## What you need to do
Transcribe the listing below only from the line with "Image resolution: width=849" up to and including the line with "Given: Toggle bold".

## Records supplied
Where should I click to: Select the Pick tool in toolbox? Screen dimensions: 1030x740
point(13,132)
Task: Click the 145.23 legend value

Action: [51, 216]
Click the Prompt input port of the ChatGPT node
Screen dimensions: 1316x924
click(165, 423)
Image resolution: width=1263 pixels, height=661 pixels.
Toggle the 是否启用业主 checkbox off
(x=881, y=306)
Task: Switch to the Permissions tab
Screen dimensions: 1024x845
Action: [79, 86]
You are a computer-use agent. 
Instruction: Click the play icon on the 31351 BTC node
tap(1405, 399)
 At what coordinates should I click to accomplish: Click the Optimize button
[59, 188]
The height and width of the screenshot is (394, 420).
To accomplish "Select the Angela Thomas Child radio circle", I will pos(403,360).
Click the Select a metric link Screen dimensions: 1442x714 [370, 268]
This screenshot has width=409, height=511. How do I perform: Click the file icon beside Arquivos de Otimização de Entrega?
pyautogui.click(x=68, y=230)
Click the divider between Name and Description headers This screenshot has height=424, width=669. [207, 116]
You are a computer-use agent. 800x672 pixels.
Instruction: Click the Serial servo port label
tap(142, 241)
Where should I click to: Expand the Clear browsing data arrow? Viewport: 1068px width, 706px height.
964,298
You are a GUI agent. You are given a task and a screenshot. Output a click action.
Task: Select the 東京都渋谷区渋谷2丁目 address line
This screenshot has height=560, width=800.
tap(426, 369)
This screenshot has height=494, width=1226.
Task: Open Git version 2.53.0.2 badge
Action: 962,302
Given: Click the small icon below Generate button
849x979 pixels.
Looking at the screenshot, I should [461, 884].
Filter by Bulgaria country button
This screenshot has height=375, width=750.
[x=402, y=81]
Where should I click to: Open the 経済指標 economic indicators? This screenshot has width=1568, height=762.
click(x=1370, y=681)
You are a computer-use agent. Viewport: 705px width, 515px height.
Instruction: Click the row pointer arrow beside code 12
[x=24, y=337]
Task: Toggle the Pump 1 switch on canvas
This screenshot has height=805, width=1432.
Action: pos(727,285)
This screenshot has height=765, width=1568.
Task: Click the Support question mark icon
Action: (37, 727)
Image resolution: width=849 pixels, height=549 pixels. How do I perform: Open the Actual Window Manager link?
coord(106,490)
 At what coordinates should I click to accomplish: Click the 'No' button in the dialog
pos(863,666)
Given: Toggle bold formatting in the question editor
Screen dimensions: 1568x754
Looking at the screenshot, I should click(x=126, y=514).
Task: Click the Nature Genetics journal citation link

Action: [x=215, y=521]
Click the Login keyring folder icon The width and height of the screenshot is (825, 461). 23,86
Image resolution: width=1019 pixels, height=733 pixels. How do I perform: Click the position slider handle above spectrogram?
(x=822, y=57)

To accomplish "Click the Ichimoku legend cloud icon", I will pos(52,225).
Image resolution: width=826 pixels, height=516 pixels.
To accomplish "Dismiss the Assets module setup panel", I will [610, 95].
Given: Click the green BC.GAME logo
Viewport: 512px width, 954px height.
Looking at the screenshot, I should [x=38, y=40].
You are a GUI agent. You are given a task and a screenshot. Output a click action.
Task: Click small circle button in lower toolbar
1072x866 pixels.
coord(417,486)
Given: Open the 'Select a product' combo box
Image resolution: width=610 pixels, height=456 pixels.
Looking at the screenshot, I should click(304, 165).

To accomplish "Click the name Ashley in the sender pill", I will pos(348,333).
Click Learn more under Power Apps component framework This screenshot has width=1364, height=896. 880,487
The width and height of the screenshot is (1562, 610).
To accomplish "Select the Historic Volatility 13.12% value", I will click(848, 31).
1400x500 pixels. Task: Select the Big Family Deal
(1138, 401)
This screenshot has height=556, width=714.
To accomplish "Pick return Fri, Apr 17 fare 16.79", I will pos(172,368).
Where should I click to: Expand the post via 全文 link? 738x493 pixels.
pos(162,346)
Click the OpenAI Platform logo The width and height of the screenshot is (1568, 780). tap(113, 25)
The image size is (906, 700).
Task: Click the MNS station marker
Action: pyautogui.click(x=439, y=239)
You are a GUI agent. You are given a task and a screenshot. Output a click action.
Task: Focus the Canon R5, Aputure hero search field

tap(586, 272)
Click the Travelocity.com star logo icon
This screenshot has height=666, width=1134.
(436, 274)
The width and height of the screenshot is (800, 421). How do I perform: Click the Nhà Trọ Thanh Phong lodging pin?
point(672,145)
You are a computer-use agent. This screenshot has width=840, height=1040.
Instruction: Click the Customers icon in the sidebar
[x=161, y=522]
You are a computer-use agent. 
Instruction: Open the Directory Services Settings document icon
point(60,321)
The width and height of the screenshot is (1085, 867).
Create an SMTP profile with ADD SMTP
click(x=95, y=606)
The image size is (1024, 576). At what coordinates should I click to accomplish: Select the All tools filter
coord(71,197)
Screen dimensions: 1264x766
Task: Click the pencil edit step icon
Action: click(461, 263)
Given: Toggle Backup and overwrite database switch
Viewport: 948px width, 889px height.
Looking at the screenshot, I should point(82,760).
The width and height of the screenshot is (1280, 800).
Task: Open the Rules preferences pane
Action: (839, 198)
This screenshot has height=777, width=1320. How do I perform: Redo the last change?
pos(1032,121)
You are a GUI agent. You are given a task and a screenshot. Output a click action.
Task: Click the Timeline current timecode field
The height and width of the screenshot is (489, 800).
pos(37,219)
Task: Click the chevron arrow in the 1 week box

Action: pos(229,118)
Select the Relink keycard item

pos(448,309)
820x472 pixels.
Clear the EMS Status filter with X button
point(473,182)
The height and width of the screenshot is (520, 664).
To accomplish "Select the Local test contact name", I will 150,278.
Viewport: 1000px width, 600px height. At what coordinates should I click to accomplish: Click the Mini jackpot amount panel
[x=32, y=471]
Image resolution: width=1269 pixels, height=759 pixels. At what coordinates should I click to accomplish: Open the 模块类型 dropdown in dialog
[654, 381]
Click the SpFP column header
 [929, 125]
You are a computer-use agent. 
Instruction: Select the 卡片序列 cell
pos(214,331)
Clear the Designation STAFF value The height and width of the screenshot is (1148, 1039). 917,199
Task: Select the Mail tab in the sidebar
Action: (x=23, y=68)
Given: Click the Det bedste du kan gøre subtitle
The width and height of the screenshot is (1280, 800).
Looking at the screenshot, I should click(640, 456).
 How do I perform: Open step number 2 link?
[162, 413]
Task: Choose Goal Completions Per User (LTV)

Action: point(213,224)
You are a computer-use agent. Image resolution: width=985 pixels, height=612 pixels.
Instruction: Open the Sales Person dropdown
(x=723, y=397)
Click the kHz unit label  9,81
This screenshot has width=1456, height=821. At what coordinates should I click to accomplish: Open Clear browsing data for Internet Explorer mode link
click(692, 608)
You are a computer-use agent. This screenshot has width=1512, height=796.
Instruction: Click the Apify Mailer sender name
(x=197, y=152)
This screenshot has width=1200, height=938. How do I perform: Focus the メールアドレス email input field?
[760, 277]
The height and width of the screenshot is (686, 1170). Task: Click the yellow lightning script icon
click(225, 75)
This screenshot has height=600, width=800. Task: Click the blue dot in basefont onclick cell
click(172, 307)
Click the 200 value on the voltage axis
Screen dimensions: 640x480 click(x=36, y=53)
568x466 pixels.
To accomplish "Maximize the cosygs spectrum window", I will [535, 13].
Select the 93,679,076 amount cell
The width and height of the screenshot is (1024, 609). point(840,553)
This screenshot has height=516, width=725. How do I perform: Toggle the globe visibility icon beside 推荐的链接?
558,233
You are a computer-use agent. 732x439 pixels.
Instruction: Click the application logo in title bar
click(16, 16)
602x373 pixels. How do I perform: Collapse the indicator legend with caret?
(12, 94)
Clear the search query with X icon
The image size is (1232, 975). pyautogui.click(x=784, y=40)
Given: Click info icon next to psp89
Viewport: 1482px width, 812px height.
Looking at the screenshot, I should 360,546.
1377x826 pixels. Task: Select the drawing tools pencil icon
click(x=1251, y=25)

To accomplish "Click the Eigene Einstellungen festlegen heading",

## Exercise solution
Image resolution: width=849 pixels, height=549 pixels. How do I perform: Open the Actual Window Manager link?
coord(106,490)
 At what coordinates should I click to accomplish: Click the 'No' button in the dialog
pos(863,666)
Given: Toggle bold formatting in the question editor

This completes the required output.